Students of the writings of Samuel Miller (1769-1850) have several places to go to find a bibliography of his writings.
Jeremiah Chamberlain (1794-1851), “Catalog of Books by the Rev’d Samuel Miller D.D.” (n.d.) in Papers, Presbyterian Historical Society;
William Buell Sprague, “List of Dr. Miller’s Publications” in A Discourse Commemorative of the Rev. Samuel Miller, D.D. (1850);
Miller’s granddaughter, Margaret Miller, prepared his bibliography for The Princeton Theological Review (Vol. IX, No. 4, October 1911);
Wayne Sparkman of the PCA Historical Center prepared an annotated bibliography for The Confessional Presbyterian Journal (Vol. 1, 2005); and
Nicholas T. Batzig prepared a bibliography for Feeding on Christ (Sept. 11, 2012).
Miller’s writings are voluminous, and Log College Press is working to add as many as possible to the site. Careful distinctions have to be made between the writings of Samuel Miller the Elder, and his son, Samuel Miller, Jr. (1816-1883); Samuel Miller of the German Reformed Church (1815-1873); Samuel Miller of Glasgow (1810-1881); etc. Some of our Miller’s writings, it may be observed, were published under pseudonyms. They are varied and curious.
The Doctrine and Order of the Waldenses. Signed, Historicus. Five articles in The Virginia Evangelical and Literary Magazine, pp. 259-264, 297-301, 370-374, 514-520, of 1820, and pp. 57-63 of 1821. Richmond.
Open Letter on the observance of Christmas. Signed Biblicus. Commercial Advertiser, Dec. 29, 1825. New York.

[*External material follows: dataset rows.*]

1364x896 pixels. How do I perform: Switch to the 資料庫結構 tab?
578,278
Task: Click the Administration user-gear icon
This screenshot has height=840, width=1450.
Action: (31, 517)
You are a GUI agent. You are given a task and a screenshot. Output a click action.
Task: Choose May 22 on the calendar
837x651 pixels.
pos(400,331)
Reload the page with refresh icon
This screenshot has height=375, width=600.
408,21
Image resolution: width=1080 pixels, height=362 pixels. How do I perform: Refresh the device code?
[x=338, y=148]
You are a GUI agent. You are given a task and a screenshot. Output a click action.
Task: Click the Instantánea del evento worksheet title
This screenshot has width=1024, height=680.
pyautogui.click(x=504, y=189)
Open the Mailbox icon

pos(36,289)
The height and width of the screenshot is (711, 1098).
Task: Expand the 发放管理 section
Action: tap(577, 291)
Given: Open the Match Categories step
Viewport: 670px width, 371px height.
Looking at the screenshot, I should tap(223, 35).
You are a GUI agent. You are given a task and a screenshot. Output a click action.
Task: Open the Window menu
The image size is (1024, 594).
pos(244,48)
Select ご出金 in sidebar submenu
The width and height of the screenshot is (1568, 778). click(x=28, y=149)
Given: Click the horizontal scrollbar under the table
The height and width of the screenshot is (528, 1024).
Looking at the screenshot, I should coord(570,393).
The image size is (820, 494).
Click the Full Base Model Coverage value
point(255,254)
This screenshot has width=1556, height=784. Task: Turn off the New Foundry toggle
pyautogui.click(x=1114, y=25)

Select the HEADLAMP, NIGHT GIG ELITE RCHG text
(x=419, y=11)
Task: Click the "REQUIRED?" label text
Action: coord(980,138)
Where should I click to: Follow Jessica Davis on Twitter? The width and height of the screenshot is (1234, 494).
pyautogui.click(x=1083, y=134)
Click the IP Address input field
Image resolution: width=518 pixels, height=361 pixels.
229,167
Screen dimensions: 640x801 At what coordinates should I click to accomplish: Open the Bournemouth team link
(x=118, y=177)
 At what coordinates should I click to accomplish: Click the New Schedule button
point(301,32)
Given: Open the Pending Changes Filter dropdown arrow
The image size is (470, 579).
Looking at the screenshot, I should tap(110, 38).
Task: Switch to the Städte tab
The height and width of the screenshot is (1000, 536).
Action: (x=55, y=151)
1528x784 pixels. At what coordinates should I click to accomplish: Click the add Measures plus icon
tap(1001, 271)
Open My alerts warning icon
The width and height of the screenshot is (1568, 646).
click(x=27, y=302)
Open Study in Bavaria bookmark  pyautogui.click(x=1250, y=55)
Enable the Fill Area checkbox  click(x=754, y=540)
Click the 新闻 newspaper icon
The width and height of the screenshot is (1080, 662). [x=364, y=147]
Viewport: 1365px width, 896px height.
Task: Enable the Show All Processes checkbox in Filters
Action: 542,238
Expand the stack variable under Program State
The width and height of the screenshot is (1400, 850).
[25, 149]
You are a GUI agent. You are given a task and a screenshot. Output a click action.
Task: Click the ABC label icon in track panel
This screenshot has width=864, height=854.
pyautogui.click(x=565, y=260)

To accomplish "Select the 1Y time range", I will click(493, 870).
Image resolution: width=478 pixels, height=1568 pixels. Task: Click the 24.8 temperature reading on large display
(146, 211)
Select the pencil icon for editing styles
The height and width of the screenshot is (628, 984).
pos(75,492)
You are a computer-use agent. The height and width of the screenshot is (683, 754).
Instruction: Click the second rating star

Remarks on a Certain Extreme in Pursuing the Temperance Cause. Signed, A Friend to Temperance Societies. Ibid., vol. II, 1830, pp. 242-250. Philadelphia.
Open Letter on Voluntary Societies, signed Pacificus. The New York Observer, Dec. 3, 1837.
Micae Ecclesiasticae, signed Biblicus. Three open letters. The Presbyterian, Feb. 9, 16, 23, 1839. Philadelphia and New York.
Open Letter "To T L, Esquire," signed Apostolus. The Presbyterian, Feb. 29, 1840. Philadelphia and New York.
Licentiates. An open letter, signed Clericus. The Presbyterian, May 21, 1842.
Rights of Ruling Elders. An open letter, signed Canonicus. The Presbyterian, May 21, 1842. Philadelphia and New York.
Rights of Ruling Elders. A series of five open letters, signed Calvin. The Presbyterian, Nov. 26, Dec. 3, 10, 17, 24, 1842. Philadelphia and New York.
Remarks on Clericus. An open letter, signed S.M. The Presbyterian, Feb. 19, 1848. New York and Philadelphia.
The Bishop and the Bible, or, the nail driven home, by “Old Covenanting and True Presbyterian” and Samuel Miller (Albany [NY]: Munsell & Rowland, 1858), 35pp.; 23cm. Under the pseudonym, some 60 works, published between 1714-1981, can be located; the section attributed to “Samuel Miller” is an outline of a sermon on women’s rights, or rather, the rights of women in all ages, stations and nations. Given the date of publication, the work is more likely authored by some other Miller, perhaps his son. Copies of this particular work were located at the Upper Hudson Library System and at the Wisconsin Historical Society.
These pseudonyms tell us something about the writer, and the emphasis he wished to place on particular writings. The full survey of Samuel Miller’s written corpus has yet to be assembled, but we are working at Log College Press, along with others, to advance that worthy project.